- WORK REQUIRED -
Copy the records word for word, starting at the first line and ending with the line that contains "Action: click(136, 110)".

-- start of THE RECORDS --

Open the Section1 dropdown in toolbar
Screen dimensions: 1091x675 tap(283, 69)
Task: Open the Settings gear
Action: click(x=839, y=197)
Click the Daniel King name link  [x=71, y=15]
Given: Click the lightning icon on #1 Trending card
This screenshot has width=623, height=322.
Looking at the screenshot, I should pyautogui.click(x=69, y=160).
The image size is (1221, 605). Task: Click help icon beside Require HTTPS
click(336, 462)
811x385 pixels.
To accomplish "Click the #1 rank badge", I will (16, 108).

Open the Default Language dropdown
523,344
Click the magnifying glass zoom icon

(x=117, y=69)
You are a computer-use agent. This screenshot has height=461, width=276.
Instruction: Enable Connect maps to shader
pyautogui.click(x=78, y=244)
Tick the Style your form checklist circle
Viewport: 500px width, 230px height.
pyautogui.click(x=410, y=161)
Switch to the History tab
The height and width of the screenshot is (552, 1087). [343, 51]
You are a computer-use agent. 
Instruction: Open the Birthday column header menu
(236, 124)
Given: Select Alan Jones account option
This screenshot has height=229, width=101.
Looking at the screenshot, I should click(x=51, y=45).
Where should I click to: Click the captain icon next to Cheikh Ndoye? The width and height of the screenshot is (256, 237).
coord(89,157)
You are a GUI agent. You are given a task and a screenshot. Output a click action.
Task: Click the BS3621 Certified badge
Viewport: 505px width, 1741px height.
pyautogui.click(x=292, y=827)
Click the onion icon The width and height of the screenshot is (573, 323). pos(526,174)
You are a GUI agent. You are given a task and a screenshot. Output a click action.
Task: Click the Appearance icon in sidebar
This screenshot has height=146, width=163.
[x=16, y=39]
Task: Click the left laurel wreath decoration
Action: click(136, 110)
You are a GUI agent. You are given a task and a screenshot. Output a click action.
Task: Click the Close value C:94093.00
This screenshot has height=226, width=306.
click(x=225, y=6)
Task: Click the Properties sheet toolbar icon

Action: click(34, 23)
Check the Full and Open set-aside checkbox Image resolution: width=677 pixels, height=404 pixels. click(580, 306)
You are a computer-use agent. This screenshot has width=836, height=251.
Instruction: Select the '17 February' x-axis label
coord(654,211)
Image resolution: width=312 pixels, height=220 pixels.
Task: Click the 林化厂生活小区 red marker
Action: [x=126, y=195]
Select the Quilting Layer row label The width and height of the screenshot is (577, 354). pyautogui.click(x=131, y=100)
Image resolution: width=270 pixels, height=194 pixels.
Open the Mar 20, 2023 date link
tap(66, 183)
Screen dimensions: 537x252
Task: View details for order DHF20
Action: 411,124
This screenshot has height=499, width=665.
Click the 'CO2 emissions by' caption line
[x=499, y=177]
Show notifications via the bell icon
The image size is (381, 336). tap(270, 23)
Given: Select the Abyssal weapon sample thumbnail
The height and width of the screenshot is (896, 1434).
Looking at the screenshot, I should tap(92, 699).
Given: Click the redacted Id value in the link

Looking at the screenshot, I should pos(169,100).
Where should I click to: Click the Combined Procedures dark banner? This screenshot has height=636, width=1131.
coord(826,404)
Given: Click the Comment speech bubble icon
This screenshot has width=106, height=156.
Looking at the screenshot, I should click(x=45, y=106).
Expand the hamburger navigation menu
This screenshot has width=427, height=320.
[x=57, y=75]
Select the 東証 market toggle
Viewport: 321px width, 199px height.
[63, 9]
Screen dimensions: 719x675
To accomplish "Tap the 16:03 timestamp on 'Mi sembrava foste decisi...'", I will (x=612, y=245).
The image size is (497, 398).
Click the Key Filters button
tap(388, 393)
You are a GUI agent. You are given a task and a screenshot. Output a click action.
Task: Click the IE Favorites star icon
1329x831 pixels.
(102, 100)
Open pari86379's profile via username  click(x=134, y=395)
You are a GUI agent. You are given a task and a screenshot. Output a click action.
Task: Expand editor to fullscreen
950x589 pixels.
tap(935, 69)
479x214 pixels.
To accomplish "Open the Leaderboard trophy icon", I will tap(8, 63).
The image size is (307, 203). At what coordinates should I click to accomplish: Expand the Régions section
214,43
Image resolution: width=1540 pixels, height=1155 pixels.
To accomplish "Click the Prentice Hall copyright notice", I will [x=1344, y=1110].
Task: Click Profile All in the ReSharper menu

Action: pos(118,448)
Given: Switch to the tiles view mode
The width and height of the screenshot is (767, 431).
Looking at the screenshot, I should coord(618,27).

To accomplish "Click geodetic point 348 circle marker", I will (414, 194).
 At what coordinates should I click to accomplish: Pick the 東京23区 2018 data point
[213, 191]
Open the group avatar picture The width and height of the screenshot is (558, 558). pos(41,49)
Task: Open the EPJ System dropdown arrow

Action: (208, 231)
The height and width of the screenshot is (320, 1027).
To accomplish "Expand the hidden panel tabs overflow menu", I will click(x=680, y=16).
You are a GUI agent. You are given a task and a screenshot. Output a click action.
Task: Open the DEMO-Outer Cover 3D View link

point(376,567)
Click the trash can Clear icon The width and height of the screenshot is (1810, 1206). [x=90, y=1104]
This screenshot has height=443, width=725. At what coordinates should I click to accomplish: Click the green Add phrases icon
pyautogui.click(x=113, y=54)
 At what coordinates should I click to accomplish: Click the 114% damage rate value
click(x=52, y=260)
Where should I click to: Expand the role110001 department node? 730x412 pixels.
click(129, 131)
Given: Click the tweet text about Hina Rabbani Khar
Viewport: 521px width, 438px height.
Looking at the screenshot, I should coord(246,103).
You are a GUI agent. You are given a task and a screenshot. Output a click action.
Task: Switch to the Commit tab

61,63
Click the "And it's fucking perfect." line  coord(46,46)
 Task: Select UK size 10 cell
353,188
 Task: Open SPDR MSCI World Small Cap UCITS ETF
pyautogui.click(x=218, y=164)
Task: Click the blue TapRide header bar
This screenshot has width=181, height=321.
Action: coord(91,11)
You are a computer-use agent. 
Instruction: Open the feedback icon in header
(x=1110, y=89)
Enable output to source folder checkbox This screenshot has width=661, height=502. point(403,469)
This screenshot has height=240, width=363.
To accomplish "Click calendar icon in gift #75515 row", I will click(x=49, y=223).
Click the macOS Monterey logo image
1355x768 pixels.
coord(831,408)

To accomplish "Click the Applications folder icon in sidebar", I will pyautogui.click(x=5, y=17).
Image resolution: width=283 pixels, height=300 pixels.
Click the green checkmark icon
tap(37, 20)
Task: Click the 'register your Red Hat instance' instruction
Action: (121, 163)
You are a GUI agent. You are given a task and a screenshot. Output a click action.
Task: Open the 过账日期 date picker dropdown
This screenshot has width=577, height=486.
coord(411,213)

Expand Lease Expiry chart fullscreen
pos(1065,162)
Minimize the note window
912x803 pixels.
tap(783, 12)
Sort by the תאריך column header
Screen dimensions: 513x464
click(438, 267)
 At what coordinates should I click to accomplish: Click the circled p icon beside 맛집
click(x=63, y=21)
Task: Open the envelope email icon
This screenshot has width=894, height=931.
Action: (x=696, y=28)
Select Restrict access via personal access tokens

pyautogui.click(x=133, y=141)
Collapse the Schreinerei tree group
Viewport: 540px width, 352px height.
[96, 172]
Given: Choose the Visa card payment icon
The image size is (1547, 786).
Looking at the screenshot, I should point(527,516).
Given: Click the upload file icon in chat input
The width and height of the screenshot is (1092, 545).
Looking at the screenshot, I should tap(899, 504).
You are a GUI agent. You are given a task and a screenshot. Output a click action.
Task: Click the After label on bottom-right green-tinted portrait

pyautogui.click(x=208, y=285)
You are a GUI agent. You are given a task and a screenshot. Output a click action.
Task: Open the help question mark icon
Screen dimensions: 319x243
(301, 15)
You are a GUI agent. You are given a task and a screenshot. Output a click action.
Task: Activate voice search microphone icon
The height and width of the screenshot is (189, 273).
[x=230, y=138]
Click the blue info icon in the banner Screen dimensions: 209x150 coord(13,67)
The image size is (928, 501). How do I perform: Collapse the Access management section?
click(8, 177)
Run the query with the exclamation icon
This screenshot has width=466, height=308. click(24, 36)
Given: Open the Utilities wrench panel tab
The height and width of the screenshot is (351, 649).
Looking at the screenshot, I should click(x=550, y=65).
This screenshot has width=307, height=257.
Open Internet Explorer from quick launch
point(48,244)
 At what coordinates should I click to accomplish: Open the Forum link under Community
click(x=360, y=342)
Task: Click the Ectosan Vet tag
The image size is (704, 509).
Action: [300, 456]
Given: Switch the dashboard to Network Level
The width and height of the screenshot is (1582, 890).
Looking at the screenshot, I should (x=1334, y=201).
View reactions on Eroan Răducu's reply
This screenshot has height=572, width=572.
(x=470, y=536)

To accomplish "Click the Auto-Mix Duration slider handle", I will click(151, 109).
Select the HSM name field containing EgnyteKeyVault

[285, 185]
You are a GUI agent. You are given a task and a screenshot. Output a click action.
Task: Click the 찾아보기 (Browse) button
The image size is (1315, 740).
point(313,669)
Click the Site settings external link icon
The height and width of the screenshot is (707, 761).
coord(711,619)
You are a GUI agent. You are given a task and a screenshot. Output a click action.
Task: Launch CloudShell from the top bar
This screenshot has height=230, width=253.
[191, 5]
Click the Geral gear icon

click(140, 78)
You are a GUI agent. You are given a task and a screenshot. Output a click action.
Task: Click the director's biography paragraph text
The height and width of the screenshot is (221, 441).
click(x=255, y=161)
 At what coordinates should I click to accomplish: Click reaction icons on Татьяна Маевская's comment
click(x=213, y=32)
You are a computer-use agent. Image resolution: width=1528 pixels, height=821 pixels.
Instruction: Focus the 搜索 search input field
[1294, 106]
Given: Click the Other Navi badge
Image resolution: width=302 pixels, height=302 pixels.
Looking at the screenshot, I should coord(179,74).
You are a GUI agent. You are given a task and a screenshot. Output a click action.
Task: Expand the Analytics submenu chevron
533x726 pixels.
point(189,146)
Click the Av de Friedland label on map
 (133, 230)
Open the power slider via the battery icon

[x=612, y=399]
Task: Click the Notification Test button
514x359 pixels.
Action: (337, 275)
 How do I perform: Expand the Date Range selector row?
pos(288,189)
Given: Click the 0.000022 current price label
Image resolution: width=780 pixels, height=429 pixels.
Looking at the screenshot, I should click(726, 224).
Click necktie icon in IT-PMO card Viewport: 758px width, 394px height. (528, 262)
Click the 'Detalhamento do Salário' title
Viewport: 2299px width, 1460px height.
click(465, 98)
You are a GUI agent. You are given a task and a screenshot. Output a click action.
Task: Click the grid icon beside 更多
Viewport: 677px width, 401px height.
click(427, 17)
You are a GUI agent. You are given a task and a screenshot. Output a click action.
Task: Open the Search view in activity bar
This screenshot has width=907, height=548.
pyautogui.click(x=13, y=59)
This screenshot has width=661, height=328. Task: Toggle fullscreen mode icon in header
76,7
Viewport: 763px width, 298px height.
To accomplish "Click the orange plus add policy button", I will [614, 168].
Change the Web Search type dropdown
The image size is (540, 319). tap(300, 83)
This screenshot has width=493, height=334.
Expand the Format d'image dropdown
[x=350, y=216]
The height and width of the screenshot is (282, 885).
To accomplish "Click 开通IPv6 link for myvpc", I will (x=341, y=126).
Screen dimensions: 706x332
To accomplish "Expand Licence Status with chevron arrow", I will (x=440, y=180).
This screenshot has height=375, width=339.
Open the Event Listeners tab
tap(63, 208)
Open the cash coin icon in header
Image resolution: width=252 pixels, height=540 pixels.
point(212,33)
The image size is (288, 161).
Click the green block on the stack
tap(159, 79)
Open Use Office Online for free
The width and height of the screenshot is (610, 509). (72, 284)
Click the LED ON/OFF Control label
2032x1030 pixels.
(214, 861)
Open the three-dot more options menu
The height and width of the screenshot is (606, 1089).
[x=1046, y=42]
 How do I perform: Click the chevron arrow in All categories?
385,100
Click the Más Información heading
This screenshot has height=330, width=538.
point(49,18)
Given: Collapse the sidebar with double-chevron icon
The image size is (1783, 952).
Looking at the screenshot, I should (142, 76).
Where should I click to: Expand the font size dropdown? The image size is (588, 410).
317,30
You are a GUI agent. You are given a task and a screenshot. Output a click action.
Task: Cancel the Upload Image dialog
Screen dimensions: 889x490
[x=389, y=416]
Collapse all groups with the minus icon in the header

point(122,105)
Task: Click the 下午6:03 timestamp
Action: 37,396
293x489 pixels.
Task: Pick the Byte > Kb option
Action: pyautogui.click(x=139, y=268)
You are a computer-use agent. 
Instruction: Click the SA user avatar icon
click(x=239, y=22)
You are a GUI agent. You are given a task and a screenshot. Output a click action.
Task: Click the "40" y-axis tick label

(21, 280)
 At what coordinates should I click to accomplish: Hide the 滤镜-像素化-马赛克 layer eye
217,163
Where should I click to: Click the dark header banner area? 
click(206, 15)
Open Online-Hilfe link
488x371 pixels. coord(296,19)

-- end of THE RECORDS --

- ANSWER TO THE EXERCISE -
Open the Section1 dropdown in toolbar
Screen dimensions: 1091x675 tap(283, 69)
Task: Open the Settings gear
Action: click(x=839, y=197)
Click the Daniel King name link  [x=71, y=15]
Given: Click the lightning icon on #1 Trending card
This screenshot has width=623, height=322.
Looking at the screenshot, I should pyautogui.click(x=69, y=160).
The image size is (1221, 605). Task: Click help icon beside Require HTTPS
click(336, 462)
811x385 pixels.
To accomplish "Click the #1 rank badge", I will (16, 108).

Open the Default Language dropdown
523,344
Click the magnifying glass zoom icon

(x=117, y=69)
You are a computer-use agent. This screenshot has height=461, width=276.
Instruction: Enable Connect maps to shader
pyautogui.click(x=78, y=244)
Tick the Style your form checklist circle
Viewport: 500px width, 230px height.
pyautogui.click(x=410, y=161)
Switch to the History tab
The height and width of the screenshot is (552, 1087). [343, 51]
You are a computer-use agent. 
Instruction: Open the Birthday column header menu
(236, 124)
Given: Select Alan Jones account option
This screenshot has height=229, width=101.
Looking at the screenshot, I should click(x=51, y=45).
Where should I click to: Click the captain icon next to Cheikh Ndoye? The width and height of the screenshot is (256, 237).
coord(89,157)
You are a GUI agent. You are given a task and a screenshot. Output a click action.
Task: Click the BS3621 Certified badge
Viewport: 505px width, 1741px height.
pyautogui.click(x=292, y=827)
Click the onion icon The width and height of the screenshot is (573, 323). pos(526,174)
You are a GUI agent. You are given a task and a screenshot. Output a click action.
Task: Click the Appearance icon in sidebar
This screenshot has height=146, width=163.
[x=16, y=39]
Task: Click the left laurel wreath decoration
Action: click(136, 110)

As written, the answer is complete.